In questi giorni il PD ha presentato un bel libretto per esporre in modo succinto ma non solo tramite slogan le proprie proposte per “L’Italia di domani” (che è anche il titolo del libro).

Il libretto è abbastanza agile, il formato sembra poter coniugare “comunicazione” e “proposte concrete”, il tutto corredato da belle foto e qualche “highlight” su ogni tema. Insomma rispetto alle 600 e passa pagine del programma dell’Unione un notevole passo in avanti. Andando oltre i saluti di rito di segretario, Presidente dell’assemblea nazionale e vice-segretario, si delineano i differenti temi sui quali si declinano le proposte del partito.

Si inizia con “famiglie e politiche sociali”, si continua con “lavoro”, “salute”, “scuola”, “sicurezza”, “immigrazione” etc. Non voglio entrare nei dettagli di ogni tematica, ma soffermarmi su una sola, quella “Università e Ricerca”, senza non poter prima non restare abbastanza sorpreso dalla mancanza di qualcosa sulle politiche industriali (a parte un capitolo sulla “green economy” in cui però c’è un po’ di tutto, anche i rifiuti).

● **Elenco dei compiti**
A) Secondo il testo sul libretto del PD, perché l'autore considera il libretto un notevole passo avanti? Rispondi in una-tre frasi.
B) Estrai dal testo sul libretto del PD il passo che si apre con le parole contenenti "Il libretto è" e si chiude con "proposte del partito.".
I record sono materiale separato dal testo.

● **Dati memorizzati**
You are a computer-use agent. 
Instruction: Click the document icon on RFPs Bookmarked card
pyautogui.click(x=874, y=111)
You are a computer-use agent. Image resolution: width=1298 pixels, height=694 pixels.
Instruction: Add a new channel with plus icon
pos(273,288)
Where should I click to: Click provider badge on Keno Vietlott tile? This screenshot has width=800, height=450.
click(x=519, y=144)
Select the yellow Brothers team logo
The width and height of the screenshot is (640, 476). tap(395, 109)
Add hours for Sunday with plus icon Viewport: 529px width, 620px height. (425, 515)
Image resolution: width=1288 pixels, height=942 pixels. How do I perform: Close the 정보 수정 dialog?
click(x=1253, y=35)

* * *

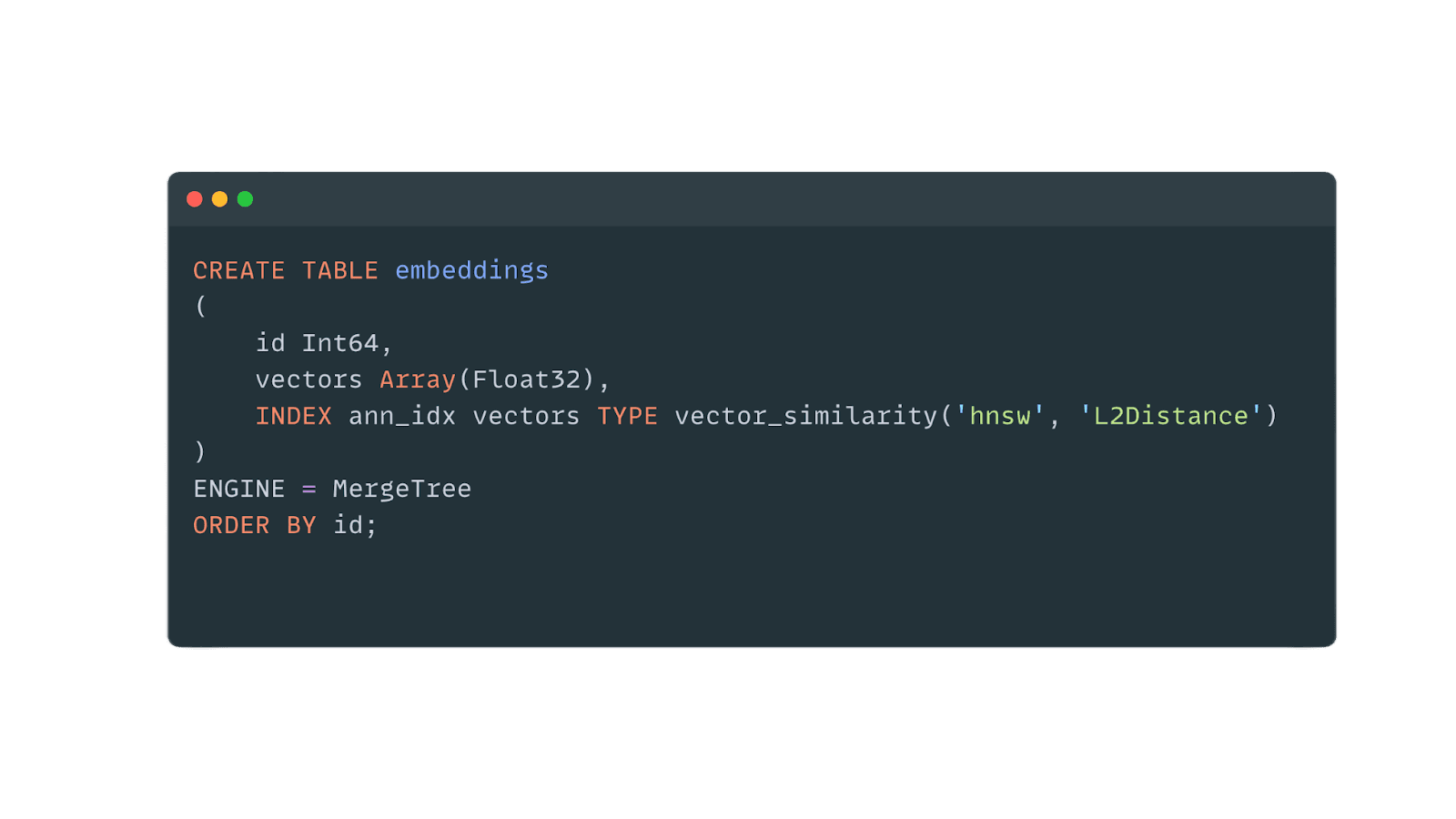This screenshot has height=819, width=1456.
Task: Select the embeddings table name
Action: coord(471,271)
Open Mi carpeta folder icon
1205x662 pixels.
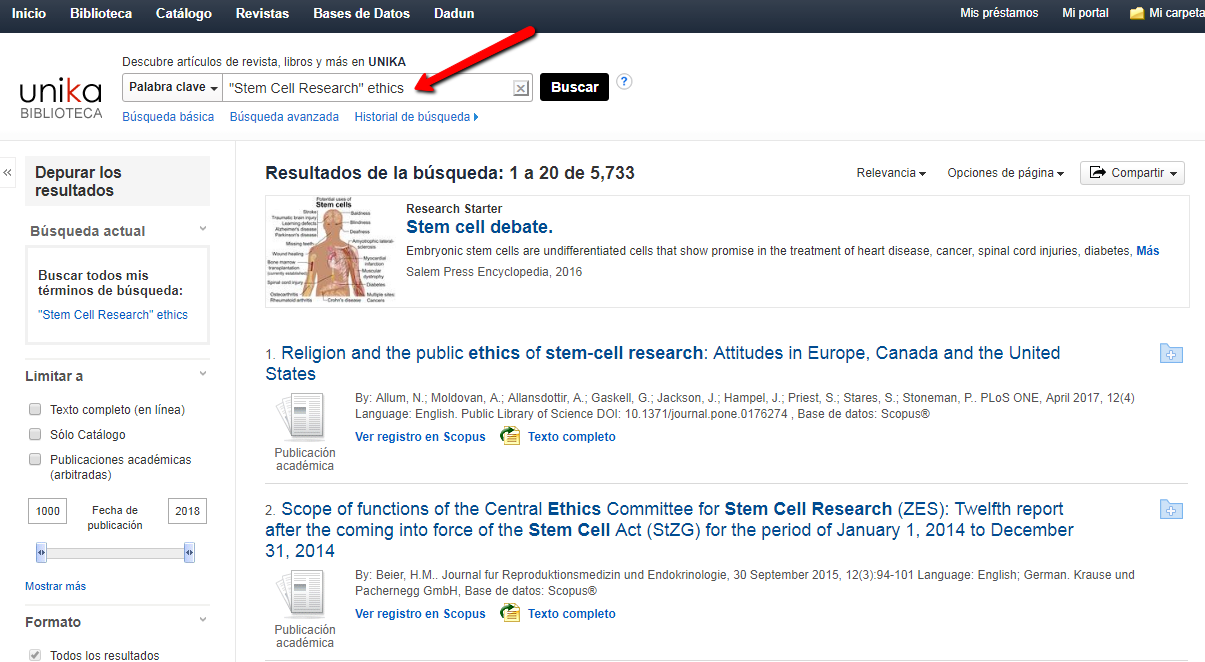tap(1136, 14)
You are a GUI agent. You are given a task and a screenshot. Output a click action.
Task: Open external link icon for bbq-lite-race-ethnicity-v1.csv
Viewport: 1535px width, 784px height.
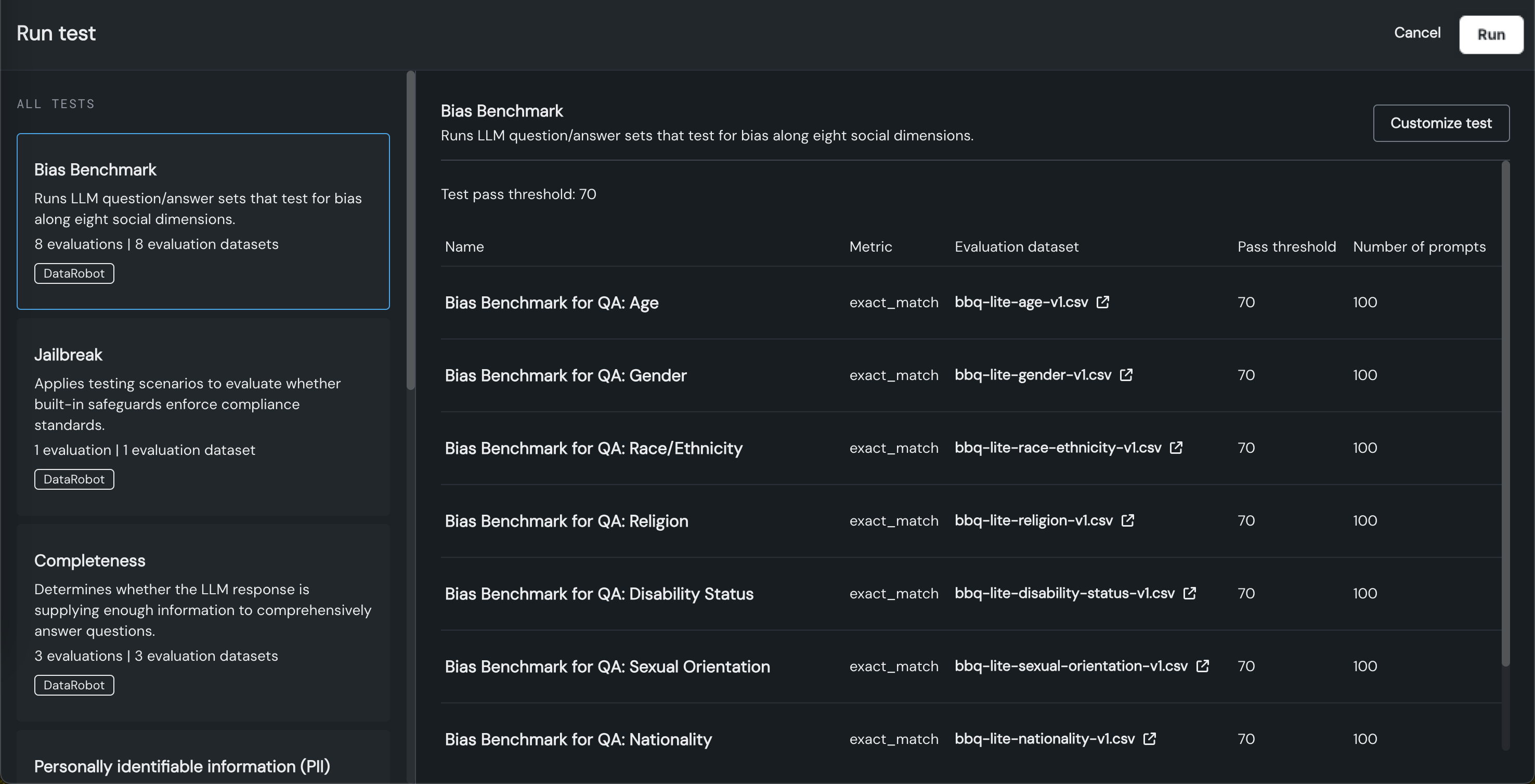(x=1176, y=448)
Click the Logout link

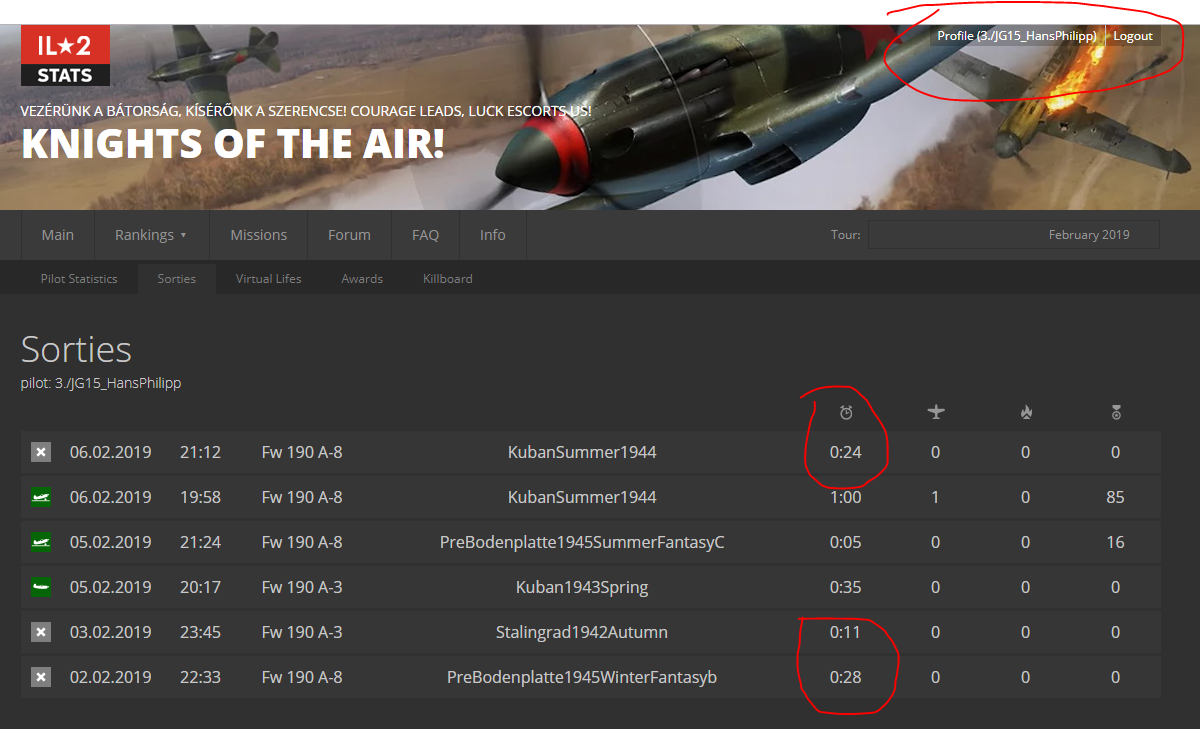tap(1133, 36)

...

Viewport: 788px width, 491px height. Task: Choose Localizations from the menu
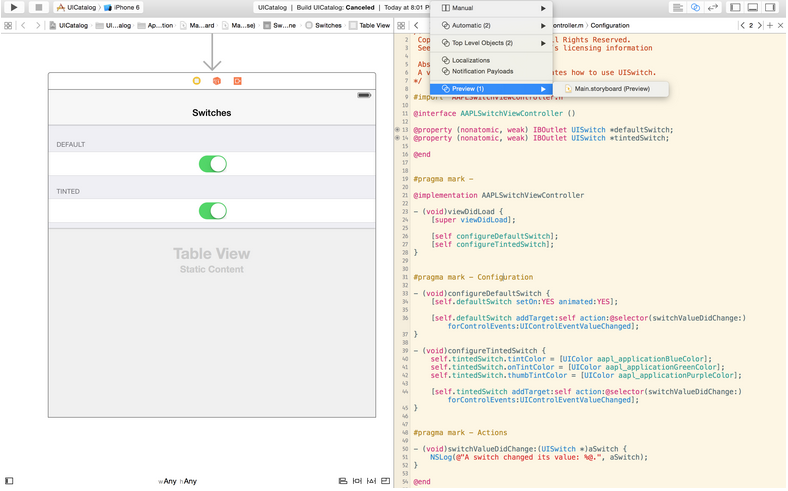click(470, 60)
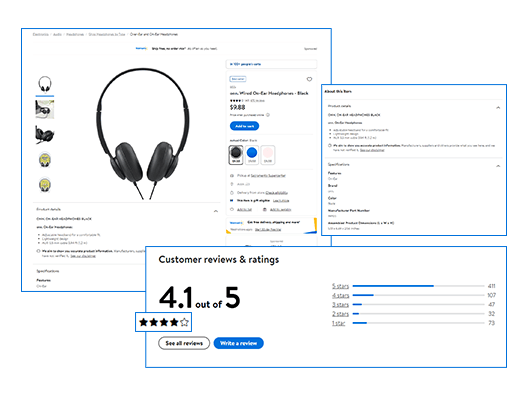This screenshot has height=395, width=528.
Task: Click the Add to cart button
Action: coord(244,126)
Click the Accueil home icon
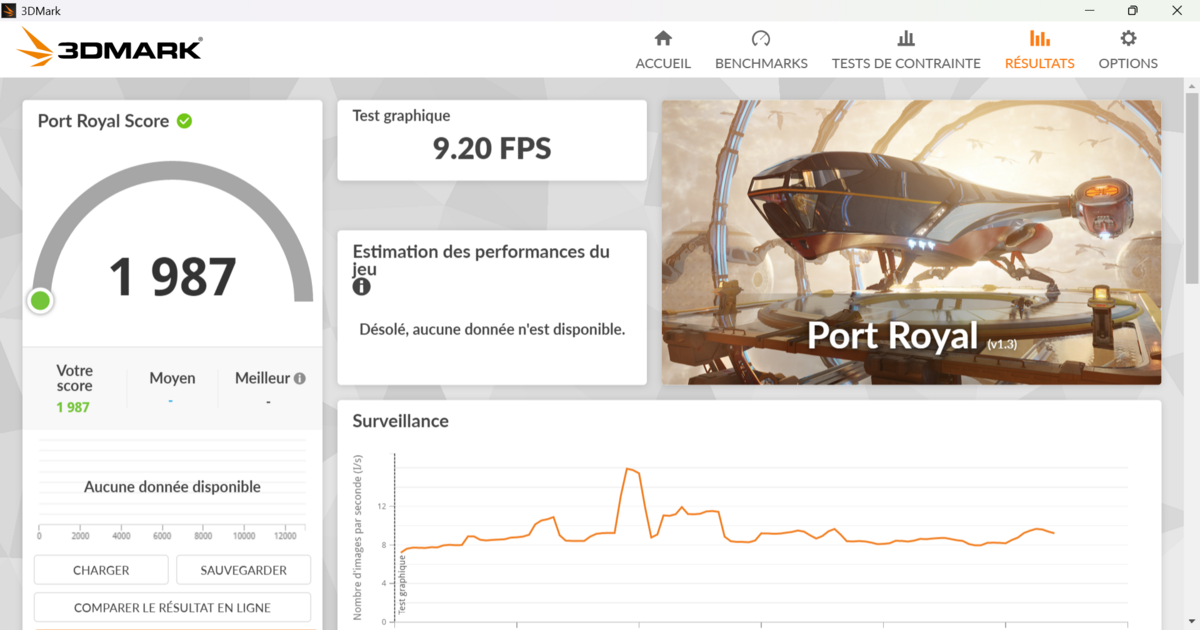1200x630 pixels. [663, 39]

● **Risultati per compito**
A) Il libretto è agile e ha un formato che sembra coniugare comunicazione e proposte concrete, con belle foto e qualche "highlight" su ogni tema. Per questo, rispetto alle oltre 600 pagine del programma dell'Unione, l'autore lo giudica un notevole passo avanti.

B)
Il libretto è abbastanza agile, il formato sembra poter coniugare “comunicazione” e “proposte concrete”, il tutto corredato da belle foto e qualche “highlight” su ogni tema. Insomma rispetto alle 600 e passa pagine del programma dell’Unione un notevole passo in avanti. Andando oltre i saluti di rito di segretario, Presidente dell’assemblea nazionale e vice-segretario, si delineano i differenti temi sui quali si declinano le proposte del partito.